Stated goal:
Please copy every one of the items below word for word, keeping each line as it stands.

Record extracts:
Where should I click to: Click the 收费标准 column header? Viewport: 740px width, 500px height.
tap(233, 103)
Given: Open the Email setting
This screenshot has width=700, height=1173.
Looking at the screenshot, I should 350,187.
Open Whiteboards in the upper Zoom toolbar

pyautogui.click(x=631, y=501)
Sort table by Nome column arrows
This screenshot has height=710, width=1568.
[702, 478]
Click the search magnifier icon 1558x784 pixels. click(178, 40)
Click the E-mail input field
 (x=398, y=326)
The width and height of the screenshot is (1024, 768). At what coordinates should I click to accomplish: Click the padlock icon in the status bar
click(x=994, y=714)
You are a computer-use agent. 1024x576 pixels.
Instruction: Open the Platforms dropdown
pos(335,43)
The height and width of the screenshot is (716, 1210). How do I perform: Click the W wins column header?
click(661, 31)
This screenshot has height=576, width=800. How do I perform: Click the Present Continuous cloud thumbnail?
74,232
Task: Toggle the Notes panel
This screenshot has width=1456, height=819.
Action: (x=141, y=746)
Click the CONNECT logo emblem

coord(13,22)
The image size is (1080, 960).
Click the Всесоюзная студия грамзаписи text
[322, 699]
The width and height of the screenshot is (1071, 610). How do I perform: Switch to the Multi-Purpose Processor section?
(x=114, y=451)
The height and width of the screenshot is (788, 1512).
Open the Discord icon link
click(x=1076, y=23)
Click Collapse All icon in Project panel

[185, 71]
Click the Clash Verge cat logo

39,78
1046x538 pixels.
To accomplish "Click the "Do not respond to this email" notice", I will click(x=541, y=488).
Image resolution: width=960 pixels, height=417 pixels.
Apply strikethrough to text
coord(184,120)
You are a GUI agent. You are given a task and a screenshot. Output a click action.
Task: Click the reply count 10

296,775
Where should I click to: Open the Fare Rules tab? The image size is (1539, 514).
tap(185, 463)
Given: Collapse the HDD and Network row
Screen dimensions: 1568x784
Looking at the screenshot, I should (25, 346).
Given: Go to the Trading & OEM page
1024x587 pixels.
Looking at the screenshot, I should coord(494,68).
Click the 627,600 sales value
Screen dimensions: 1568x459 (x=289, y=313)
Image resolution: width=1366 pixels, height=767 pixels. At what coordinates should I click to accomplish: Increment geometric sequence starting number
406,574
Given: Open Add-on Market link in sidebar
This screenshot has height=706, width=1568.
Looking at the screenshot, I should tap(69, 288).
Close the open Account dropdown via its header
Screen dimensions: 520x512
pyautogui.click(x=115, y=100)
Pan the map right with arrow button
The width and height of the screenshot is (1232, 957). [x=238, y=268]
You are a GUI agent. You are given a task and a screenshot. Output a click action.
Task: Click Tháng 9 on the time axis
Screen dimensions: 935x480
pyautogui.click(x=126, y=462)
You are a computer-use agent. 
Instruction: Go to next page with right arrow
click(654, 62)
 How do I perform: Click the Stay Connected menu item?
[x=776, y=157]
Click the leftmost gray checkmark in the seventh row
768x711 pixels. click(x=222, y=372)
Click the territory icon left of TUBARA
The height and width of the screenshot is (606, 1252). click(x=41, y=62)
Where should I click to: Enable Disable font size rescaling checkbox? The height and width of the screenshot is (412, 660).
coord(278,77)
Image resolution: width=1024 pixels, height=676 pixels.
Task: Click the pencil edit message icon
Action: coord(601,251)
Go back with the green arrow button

Written response:
Where should I click to: Click the 收费标准 column header? Viewport: 740px width, 500px height.
tap(233, 103)
Given: Open the Email setting
This screenshot has width=700, height=1173.
Looking at the screenshot, I should 350,187.
Open Whiteboards in the upper Zoom toolbar

pyautogui.click(x=631, y=501)
Sort table by Nome column arrows
This screenshot has height=710, width=1568.
[702, 478]
Click the search magnifier icon 1558x784 pixels. click(178, 40)
Click the E-mail input field
 (x=398, y=326)
The width and height of the screenshot is (1024, 768). At what coordinates should I click to accomplish: Click the padlock icon in the status bar
click(x=994, y=714)
You are a computer-use agent. 1024x576 pixels.
Instruction: Open the Platforms dropdown
pos(335,43)
The height and width of the screenshot is (716, 1210). How do I perform: Click the W wins column header?
click(661, 31)
This screenshot has height=576, width=800. How do I perform: Click the Present Continuous cloud thumbnail?
74,232
Task: Toggle the Notes panel
This screenshot has width=1456, height=819.
Action: (x=141, y=746)
Click the CONNECT logo emblem

coord(13,22)
The image size is (1080, 960).
Click the Всесоюзная студия грамзаписи text
[322, 699]
The width and height of the screenshot is (1071, 610). How do I perform: Switch to the Multi-Purpose Processor section?
(x=114, y=451)
The height and width of the screenshot is (788, 1512).
Open the Discord icon link
click(x=1076, y=23)
Click Collapse All icon in Project panel

[185, 71]
Click the Clash Verge cat logo

39,78
1046x538 pixels.
To accomplish "Click the "Do not respond to this email" notice", I will click(x=541, y=488).
Image resolution: width=960 pixels, height=417 pixels.
Apply strikethrough to text
coord(184,120)
You are a GUI agent. You are given a task and a screenshot. Output a click action.
Task: Click the reply count 10

296,775
Where should I click to: Open the Fare Rules tab? The image size is (1539, 514).
tap(185, 463)
Given: Collapse the HDD and Network row
Screen dimensions: 1568x784
Looking at the screenshot, I should (25, 346).
Given: Go to the Trading & OEM page
1024x587 pixels.
Looking at the screenshot, I should coord(494,68).
Click the 627,600 sales value
Screen dimensions: 1568x459 (x=289, y=313)
Image resolution: width=1366 pixels, height=767 pixels. At what coordinates should I click to accomplish: Increment geometric sequence starting number
406,574
Given: Open Add-on Market link in sidebar
This screenshot has height=706, width=1568.
Looking at the screenshot, I should tap(69, 288).
Close the open Account dropdown via its header
Screen dimensions: 520x512
pyautogui.click(x=115, y=100)
Pan the map right with arrow button
The width and height of the screenshot is (1232, 957). [x=238, y=268]
You are a GUI agent. You are given a task and a screenshot. Output a click action.
Task: Click Tháng 9 on the time axis
Screen dimensions: 935x480
pyautogui.click(x=126, y=462)
You are a computer-use agent. 
Instruction: Go to next page with right arrow
click(654, 62)
 How do I perform: Click the Stay Connected menu item?
[x=776, y=157]
Click the leftmost gray checkmark in the seventh row
768x711 pixels. click(x=222, y=372)
Click the territory icon left of TUBARA
The height and width of the screenshot is (606, 1252). click(x=41, y=62)
Where should I click to: Enable Disable font size rescaling checkbox? The height and width of the screenshot is (412, 660).
coord(278,77)
Image resolution: width=1024 pixels, height=676 pixels.
Task: Click the pencil edit message icon
Action: coord(601,251)
Go back with the green arrow button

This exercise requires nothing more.